The first Soviet uranium mine was established in Taboshar (Istiklol) during the Second World War . Taboshar (Istiklol) used to be a mining “closed-city”, strategic areas closed to the general public by the central government .
The Taboshar uranium mine site is in the Ferghana Valley close the Uzbek-Tajik border about 40 km due north of Khujand .
The site consists of a non-rehabilitated open mine pit, dismantled production buildings, and three tailing sites with 12 million tonnes (about 3000 m high) [1,2].
in total, there are 55 million tonnes accumulated in the Northern Taijistan [1,2,4].

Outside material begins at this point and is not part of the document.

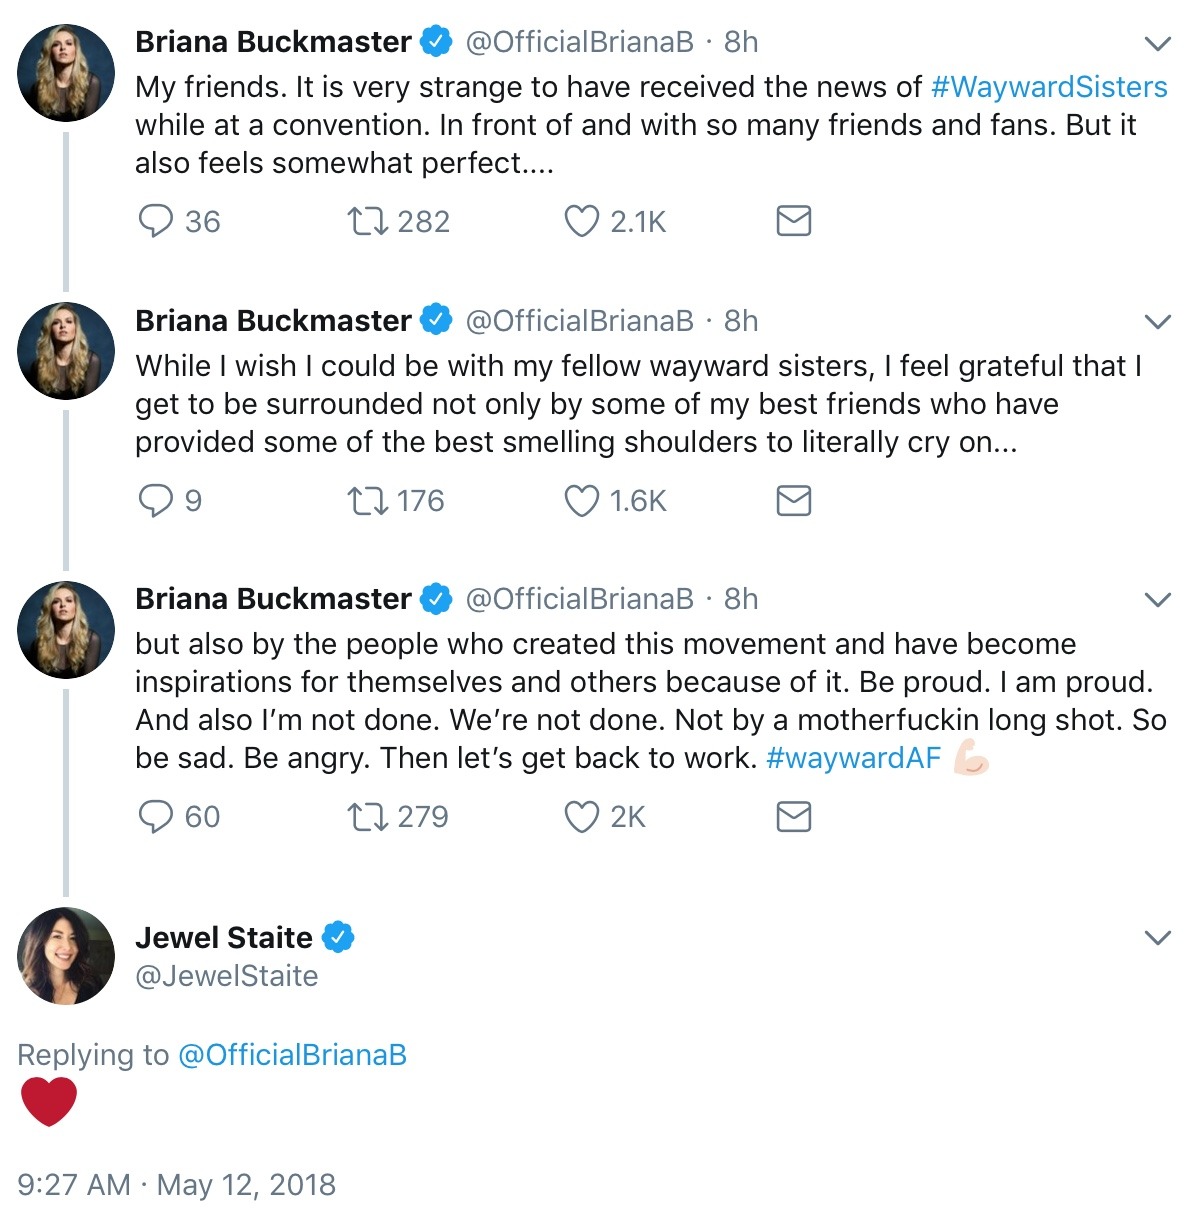Image resolution: width=1194 pixels, height=1221 pixels.
Task: Reply to the first tweet with 36 replies
Action: (155, 221)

The town of Taboshar with its 12,000 inhabitants is only few kilometres away from the 12 million tonnes of nuclear tailings . Health officials confirmed they have recorded higher numbers of cancer cases and skin diseases in two towns Taboshar and Dehmoi. They suspect the rise in illness is linked to people's proximity to the waste sites . uranium waste remains in uncovered and unsecured sites .

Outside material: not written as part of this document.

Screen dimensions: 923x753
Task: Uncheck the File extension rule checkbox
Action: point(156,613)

Known as Taboshar Hill, these are mounds of uranium waste. They sit uncovered, with no fence between the road and the waste . The near by soil and water are contaminated. Locals use it for livestock grazing and feeding .

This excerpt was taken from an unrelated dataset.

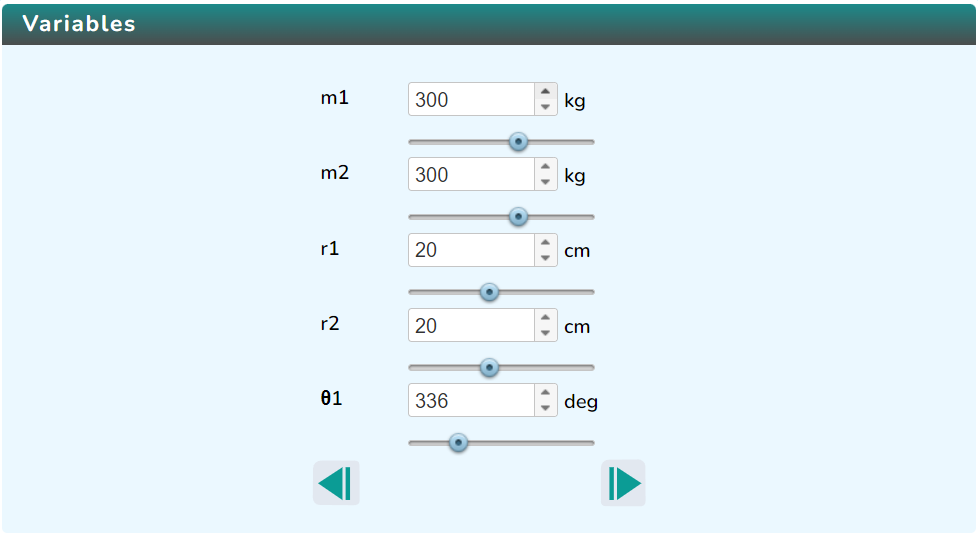Click the step-forward arrow icon
This screenshot has width=978, height=536.
click(x=623, y=483)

According to local initiatives for nuclear taillings issues in Taboshar the challenge of pollution is related to risks like earthquakes and mudflows, heavy rainfall or snow melt  .
In November 2011, OSCE - Uranium Tailings: Local Problems, Regional Consequences, Global Solution, organized a community activity involving neighbourhoods, government and the enterprise Tabosharsky “Vostokredmet” responsible for the legacy site .
Together they manually cleaned the mudflow channel, which normally drains a mudflow through the area. However, there is still a risk of uranium waste spilling into the Utkensu River . Other local initiatives included installation of about 60 warning signs and fencing off the open pit uranium ore where people used to swim .
More substantial work on remediation and development is needed in this case. The total cost of such a big amount of nuclear waste clean-up is estimated to few millions of dollars [1,3].
International Atomic Energy Agency (IAEA) stated that "due to the magnitude of the problem, it is hard to envisage that this issue will be solved in the near future." . The UNECE (UN Economic Commission for Europe) and the EBRD have been involved.